● **Records supplied**
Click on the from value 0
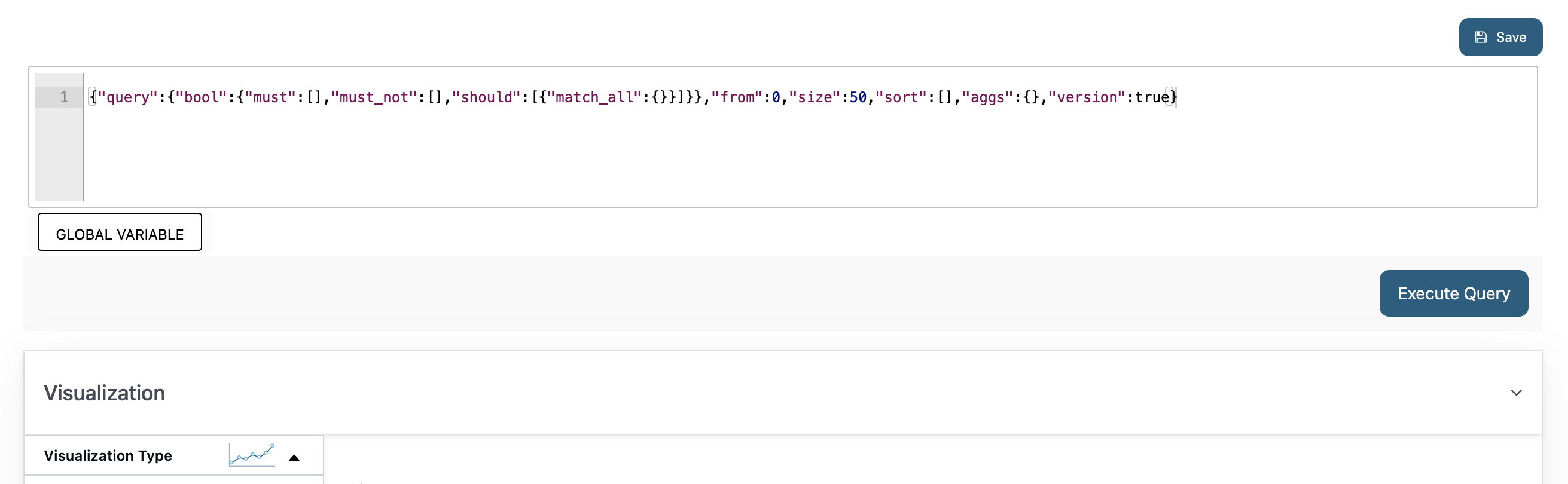The width and height of the screenshot is (1568, 484). click(776, 97)
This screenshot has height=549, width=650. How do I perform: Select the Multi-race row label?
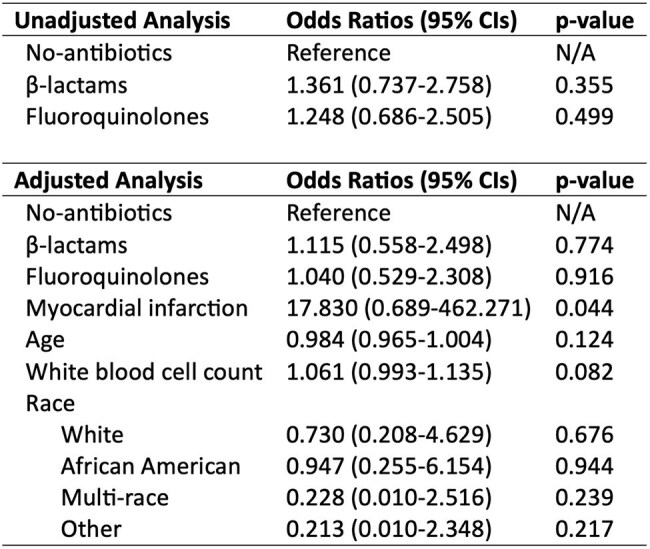[115, 498]
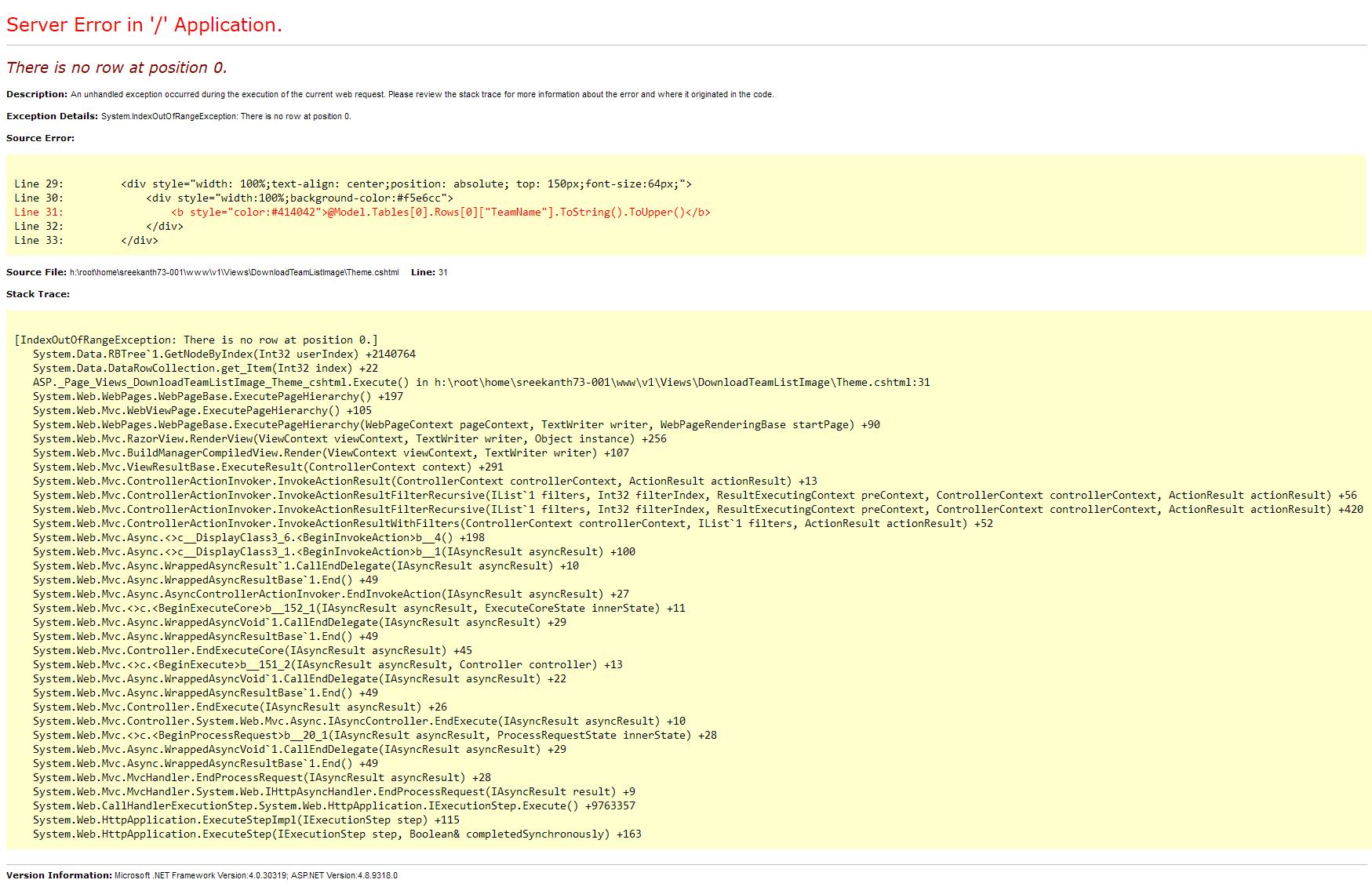Click the DataRowCollection.get_Item stack line

pos(205,369)
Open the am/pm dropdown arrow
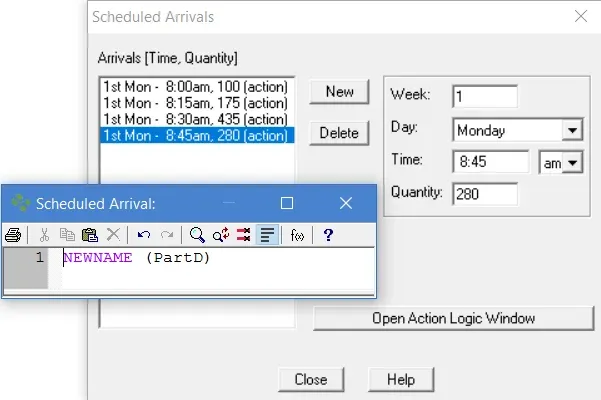 coord(572,163)
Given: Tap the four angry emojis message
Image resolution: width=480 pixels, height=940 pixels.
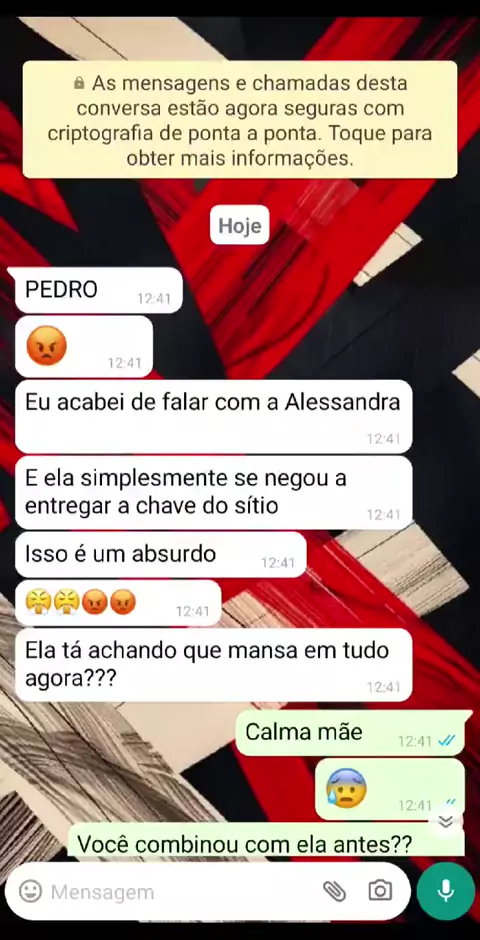Looking at the screenshot, I should 118,602.
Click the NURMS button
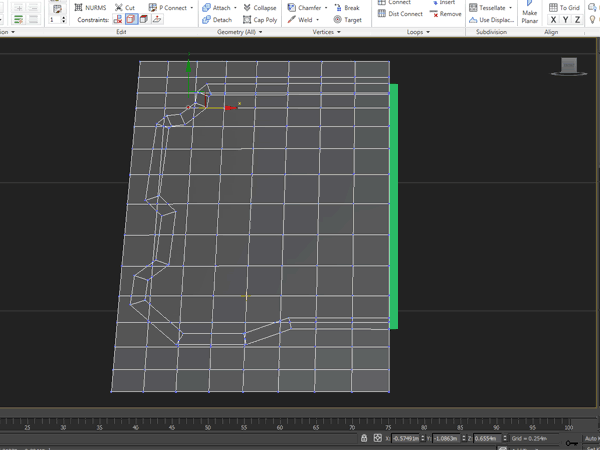The width and height of the screenshot is (600, 450). (x=90, y=7)
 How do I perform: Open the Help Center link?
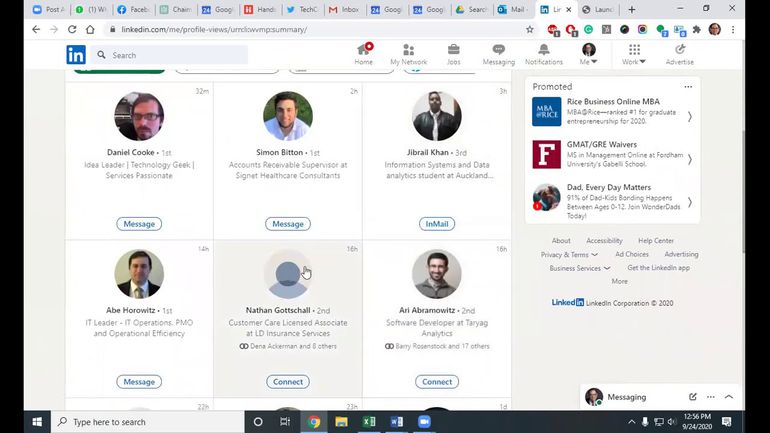click(x=656, y=241)
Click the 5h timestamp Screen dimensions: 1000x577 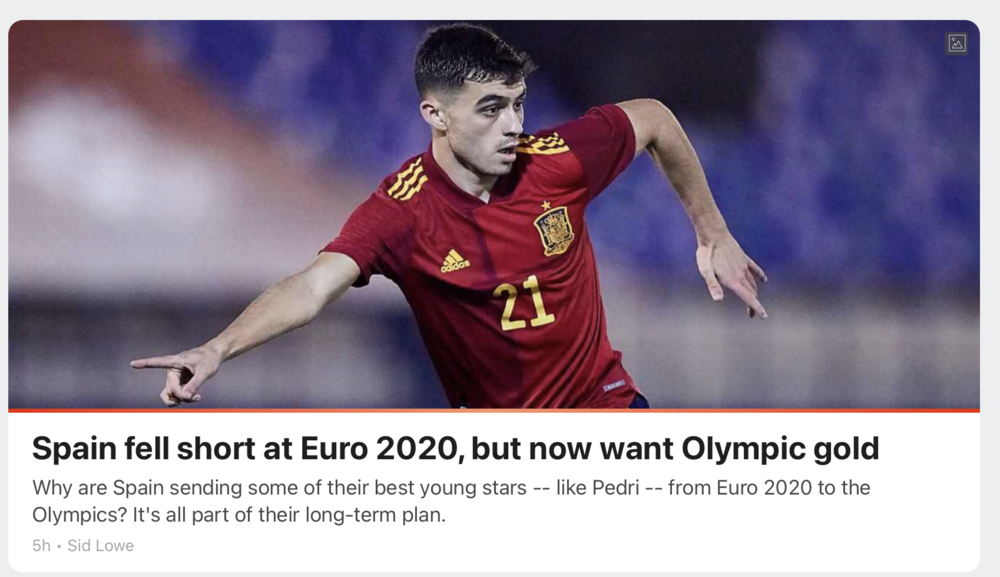[x=41, y=546]
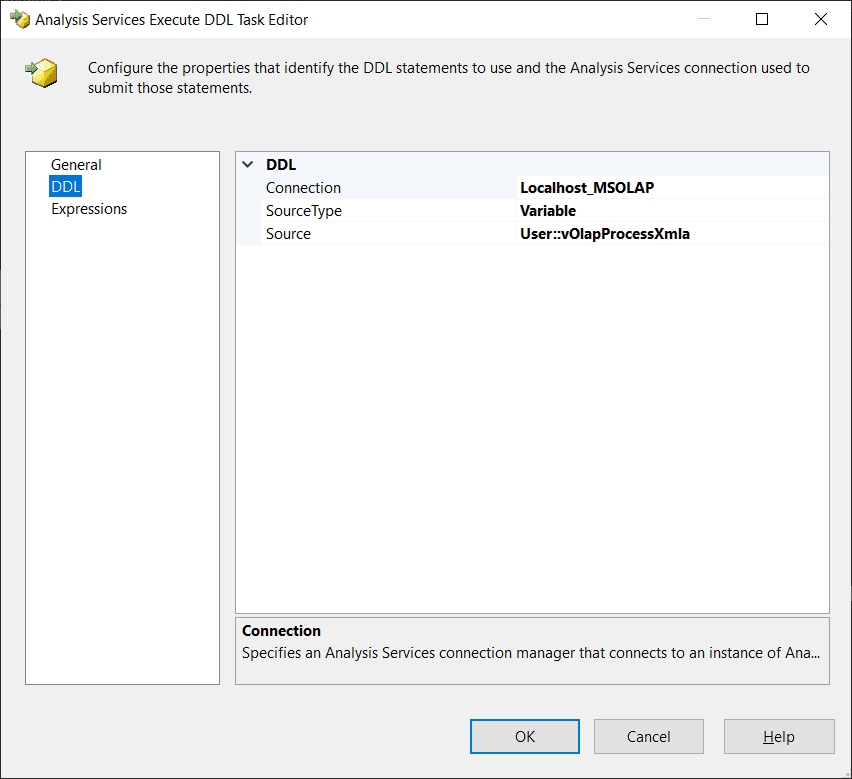Collapse the DDL property category chevron
Screen dimensions: 852x779
[248, 165]
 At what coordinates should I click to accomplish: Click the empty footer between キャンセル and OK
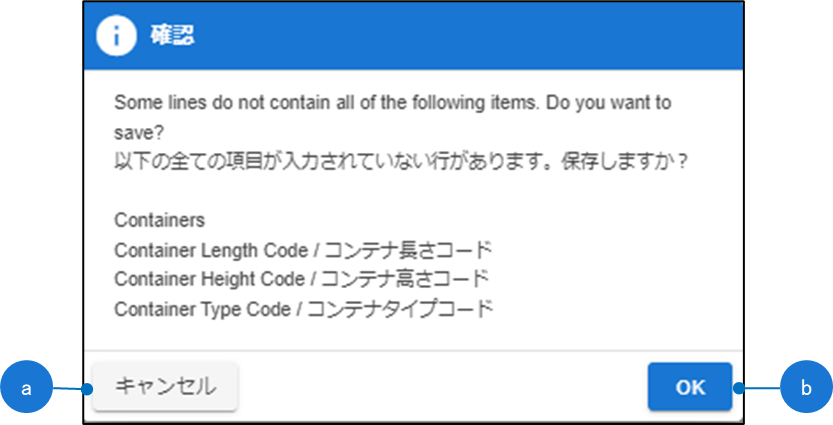[x=440, y=387]
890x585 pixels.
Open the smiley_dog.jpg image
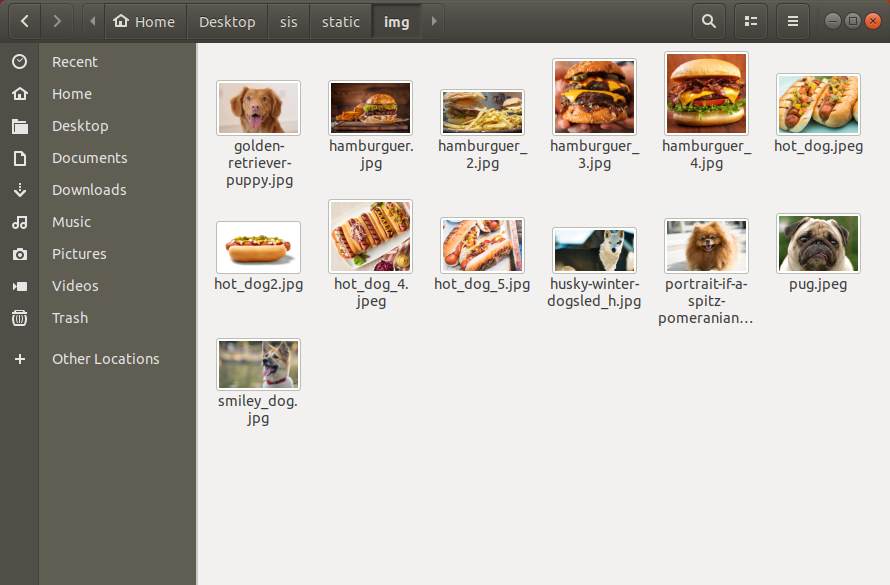coord(258,363)
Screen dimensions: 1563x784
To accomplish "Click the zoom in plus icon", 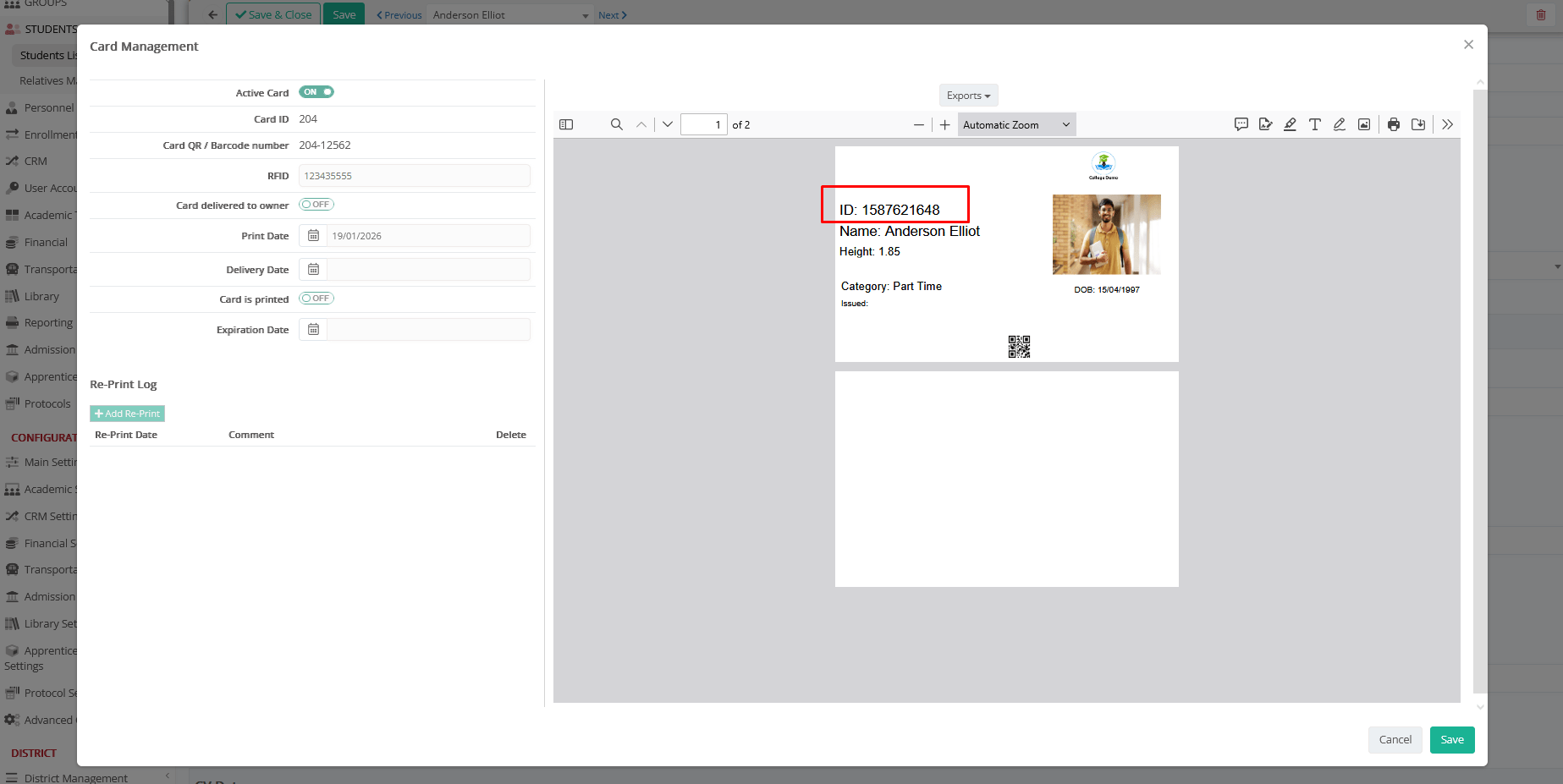I will [x=944, y=124].
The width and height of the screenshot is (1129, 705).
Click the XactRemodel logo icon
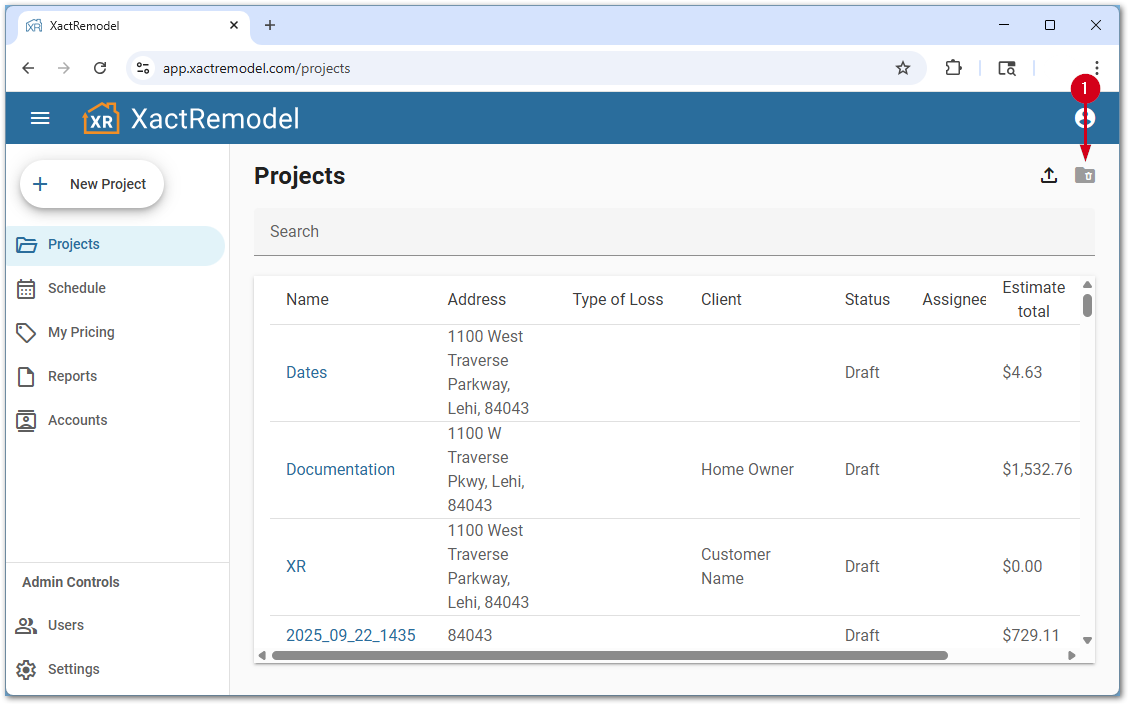tap(100, 117)
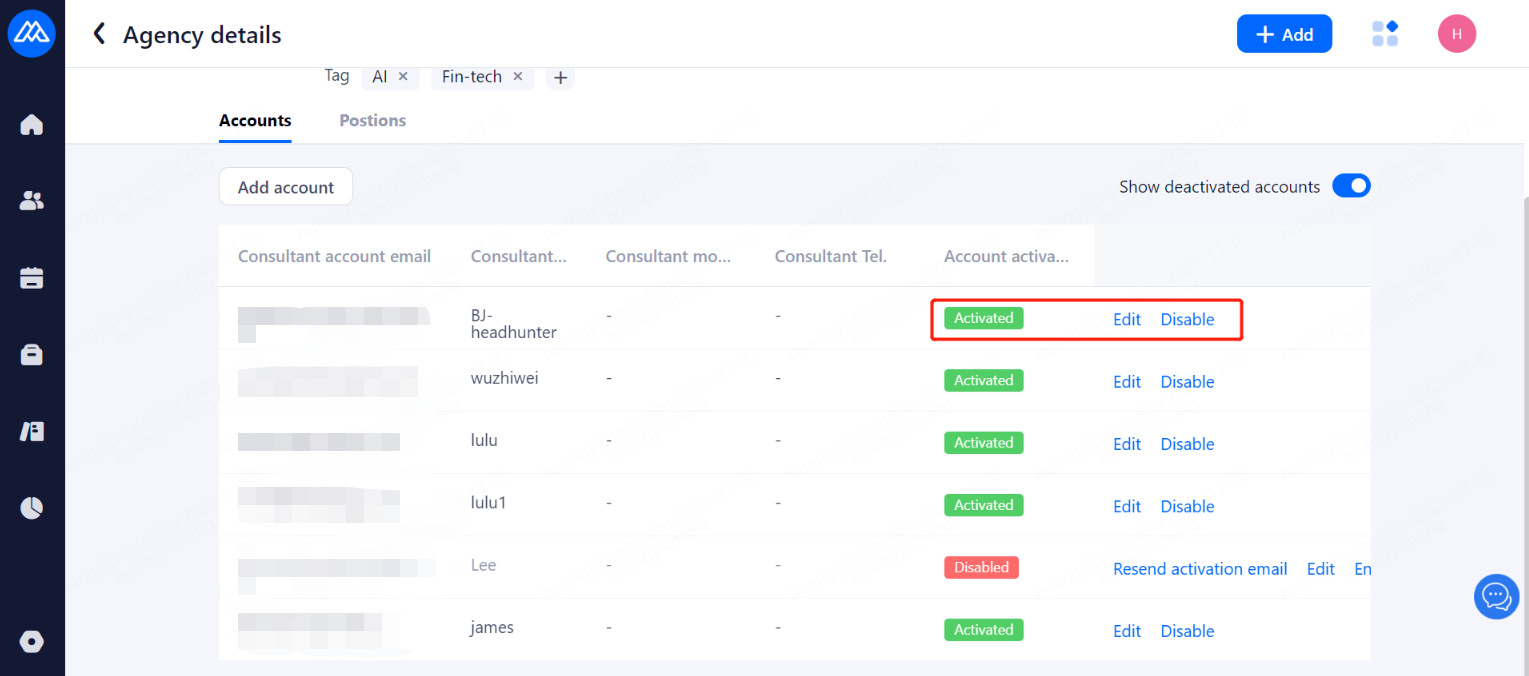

● **Required action**
When pictures appear in the records above, leave them out and reproduce exactly each line from the first through the line containing "Given: Tap the four angry emojis message", both included.

● **Answer area**
Click on the from value 0
The width and height of the screenshot is (1568, 484). click(776, 97)
This screenshot has height=549, width=650. How do I perform: Select the Multi-race row label?
[115, 498]
Click the DataRowCollection.get_Item stack line

pos(205,369)
Open the am/pm dropdown arrow
 coord(572,163)
Given: Tap the four angry emojis message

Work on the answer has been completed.